From EverybodyWiki Bios & Wiki



Wadsley-Roth (W-R) phases, first studied by A. D. Wadsley and R. S. Roth in the 1960s,[1][2][3] are a class of non-stoichiometric inorganic compounds defined by their complex crystallographic shear structures.[4] These materials are a family of oxygen-deficient transition metal oxides formed via crystallographic shear (CS) planes derived from ReO3-type structures.[5] Owing to their block structure arrangements,[6] they are also known as block structure oxides, and are currently studied as high-performance anode materials for fast-charging lithium-ion batteries.[7][8][unreliable source?]

Structure

Wadsley-Roth phases are composed of corner-sharing metal-oxygen octahedra (MO6 - where M is usually Nb, W, Mo or Ti), that form infinitely long (since there is no bound on z-axis) n ×m blocks joined by edge-sharing shear planes.[4] In the parent ReO3 structure, octahedra connection is through corners only whereas in W-R phases edge-sharing occurs. This structural shift, known as crystallographic shear, maintains the lattice structure with lower oxygen content preventing destabilizing point defects.[5]

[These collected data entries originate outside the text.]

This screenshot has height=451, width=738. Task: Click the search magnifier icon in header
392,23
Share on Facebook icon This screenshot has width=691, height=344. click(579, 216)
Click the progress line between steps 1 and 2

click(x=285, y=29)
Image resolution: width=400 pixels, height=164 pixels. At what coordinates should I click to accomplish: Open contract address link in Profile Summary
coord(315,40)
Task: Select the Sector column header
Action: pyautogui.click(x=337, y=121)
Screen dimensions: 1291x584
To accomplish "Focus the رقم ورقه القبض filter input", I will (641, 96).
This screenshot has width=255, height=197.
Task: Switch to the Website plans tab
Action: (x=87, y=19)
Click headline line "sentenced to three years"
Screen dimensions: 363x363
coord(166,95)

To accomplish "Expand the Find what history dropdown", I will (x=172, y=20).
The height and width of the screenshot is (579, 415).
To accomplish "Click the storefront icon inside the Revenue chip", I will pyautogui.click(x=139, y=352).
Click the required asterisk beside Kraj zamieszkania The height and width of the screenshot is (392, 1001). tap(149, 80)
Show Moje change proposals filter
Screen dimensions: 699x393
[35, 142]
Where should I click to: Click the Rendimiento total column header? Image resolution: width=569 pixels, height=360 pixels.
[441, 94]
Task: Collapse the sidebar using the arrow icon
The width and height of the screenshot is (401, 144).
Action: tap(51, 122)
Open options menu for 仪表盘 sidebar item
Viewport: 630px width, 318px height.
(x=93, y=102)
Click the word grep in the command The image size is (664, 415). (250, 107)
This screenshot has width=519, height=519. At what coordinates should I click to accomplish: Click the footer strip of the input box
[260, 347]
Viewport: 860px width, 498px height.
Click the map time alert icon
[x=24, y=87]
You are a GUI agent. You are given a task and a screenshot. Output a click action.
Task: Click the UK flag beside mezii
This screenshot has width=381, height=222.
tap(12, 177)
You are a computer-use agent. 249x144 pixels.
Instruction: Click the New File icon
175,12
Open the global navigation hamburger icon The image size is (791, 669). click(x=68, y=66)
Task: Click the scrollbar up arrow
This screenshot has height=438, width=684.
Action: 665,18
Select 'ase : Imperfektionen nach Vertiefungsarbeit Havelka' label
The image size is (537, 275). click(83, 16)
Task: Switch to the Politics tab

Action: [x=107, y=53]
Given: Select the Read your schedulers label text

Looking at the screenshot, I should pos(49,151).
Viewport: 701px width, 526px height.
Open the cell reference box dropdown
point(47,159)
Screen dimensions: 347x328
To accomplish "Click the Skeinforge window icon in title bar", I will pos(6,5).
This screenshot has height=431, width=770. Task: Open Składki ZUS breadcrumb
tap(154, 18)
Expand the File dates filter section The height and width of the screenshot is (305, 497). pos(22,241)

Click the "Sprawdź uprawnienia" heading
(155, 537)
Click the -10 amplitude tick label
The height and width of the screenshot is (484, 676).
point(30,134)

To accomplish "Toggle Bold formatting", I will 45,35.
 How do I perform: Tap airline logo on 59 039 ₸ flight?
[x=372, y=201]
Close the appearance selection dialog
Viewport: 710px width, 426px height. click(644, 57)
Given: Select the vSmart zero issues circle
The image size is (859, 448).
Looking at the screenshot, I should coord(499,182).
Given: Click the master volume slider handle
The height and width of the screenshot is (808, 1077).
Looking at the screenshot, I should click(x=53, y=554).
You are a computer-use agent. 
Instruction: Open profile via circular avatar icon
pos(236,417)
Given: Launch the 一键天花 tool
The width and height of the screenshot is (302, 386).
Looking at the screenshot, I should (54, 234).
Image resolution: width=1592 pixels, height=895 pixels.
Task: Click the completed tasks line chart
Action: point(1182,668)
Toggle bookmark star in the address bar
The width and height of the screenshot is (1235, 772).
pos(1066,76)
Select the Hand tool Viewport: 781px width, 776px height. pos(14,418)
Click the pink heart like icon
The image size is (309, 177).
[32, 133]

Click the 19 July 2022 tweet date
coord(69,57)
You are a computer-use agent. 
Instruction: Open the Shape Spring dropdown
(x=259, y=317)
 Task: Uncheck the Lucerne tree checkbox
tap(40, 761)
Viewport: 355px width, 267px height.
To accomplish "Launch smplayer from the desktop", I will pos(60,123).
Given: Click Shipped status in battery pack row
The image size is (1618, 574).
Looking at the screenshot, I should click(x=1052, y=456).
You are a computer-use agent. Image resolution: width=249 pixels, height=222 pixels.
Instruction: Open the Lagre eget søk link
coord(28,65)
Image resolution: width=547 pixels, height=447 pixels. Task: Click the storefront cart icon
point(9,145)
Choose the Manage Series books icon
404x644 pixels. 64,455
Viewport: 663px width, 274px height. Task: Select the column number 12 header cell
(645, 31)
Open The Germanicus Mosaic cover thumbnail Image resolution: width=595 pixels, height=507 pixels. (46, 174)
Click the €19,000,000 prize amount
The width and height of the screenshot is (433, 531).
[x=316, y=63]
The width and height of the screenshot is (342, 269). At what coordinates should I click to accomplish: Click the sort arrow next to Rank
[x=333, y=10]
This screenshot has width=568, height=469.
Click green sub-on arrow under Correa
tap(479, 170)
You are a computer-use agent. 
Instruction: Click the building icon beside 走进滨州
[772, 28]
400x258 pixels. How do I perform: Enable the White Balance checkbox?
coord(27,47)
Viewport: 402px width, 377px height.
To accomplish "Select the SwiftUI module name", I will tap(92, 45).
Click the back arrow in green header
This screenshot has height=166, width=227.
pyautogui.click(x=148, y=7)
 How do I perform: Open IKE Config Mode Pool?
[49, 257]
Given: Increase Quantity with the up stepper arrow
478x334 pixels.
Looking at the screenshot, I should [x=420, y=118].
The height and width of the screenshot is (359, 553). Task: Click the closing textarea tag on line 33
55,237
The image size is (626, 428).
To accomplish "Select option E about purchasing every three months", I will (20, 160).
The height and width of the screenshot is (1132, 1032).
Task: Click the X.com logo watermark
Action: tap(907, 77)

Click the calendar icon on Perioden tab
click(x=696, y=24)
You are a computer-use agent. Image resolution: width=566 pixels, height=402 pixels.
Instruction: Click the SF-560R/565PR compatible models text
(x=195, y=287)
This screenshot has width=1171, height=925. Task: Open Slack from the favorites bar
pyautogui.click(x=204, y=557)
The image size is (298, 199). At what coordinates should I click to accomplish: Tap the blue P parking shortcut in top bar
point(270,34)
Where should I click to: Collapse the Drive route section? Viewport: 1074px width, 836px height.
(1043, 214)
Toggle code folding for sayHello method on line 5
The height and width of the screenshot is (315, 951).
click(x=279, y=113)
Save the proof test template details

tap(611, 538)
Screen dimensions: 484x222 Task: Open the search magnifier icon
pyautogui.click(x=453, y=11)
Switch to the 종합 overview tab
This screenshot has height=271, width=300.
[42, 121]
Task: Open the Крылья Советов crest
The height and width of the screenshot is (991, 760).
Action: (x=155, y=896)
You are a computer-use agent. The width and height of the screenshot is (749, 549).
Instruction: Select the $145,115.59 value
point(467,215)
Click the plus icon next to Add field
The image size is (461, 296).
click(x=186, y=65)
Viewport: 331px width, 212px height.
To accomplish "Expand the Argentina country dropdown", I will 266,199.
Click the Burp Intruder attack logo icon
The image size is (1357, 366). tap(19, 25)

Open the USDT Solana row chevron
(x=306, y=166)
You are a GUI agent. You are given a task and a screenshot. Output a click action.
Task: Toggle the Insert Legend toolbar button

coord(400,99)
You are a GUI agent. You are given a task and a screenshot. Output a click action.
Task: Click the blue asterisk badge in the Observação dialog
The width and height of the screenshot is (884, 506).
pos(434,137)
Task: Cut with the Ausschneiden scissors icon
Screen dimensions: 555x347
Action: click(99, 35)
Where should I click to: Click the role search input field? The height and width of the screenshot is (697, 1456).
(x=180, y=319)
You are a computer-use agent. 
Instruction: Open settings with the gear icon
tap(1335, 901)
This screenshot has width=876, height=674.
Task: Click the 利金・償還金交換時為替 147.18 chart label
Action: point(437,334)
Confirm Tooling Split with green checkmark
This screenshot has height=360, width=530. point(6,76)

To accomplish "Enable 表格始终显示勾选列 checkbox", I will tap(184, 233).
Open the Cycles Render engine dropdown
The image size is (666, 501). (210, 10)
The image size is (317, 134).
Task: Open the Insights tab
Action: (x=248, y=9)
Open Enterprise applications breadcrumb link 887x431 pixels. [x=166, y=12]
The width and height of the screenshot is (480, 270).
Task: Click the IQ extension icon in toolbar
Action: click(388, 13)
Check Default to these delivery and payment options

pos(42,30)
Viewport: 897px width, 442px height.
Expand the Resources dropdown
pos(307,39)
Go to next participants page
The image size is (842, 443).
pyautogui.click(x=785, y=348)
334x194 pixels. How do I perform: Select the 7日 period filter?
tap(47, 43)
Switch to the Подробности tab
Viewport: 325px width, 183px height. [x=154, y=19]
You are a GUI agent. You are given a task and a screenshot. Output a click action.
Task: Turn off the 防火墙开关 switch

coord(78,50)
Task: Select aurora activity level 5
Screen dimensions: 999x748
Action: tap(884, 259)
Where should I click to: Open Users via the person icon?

The integers, n and m represent the number of corner sharing octahedra along the x and y cartesian axes of the block cross-section. Based on the specific values of n and m, the material's stoichiometry (metal-to-oxygen ratio) and its lithium-diffusion pathways differ as well.[4] This structural peculiarity, as established by Cava et al. (1983),[9] prevents distortion during lithium insertion, proving it to be stable and useful during battery operation.

Atomic-scale distortions

In transition metals, especially those with a d0 electronic configuration (such as Ti4+,Nb5+,W6+), the metal ions tend to experience second-order Jahn-Teller effect,[10][11][12][4][excessive citations] due to which the metal ions shift off-center from the octahedra, which further causes significant bonding polarizations and structural distortions. This along with electrostatic repulsion between cations altogether allows Wadsley-Roth phases in maintaining its stability.

Structural classification

Wadsley-Roth phases are categorized into three types based on the junctions where the n ×m blocks join and it determines structural stability. Although the original naming scheme was introduced by Cava et al. (1983),[9] more precise and descriptive additions[peacock prose] were incorporated recently.[13][14]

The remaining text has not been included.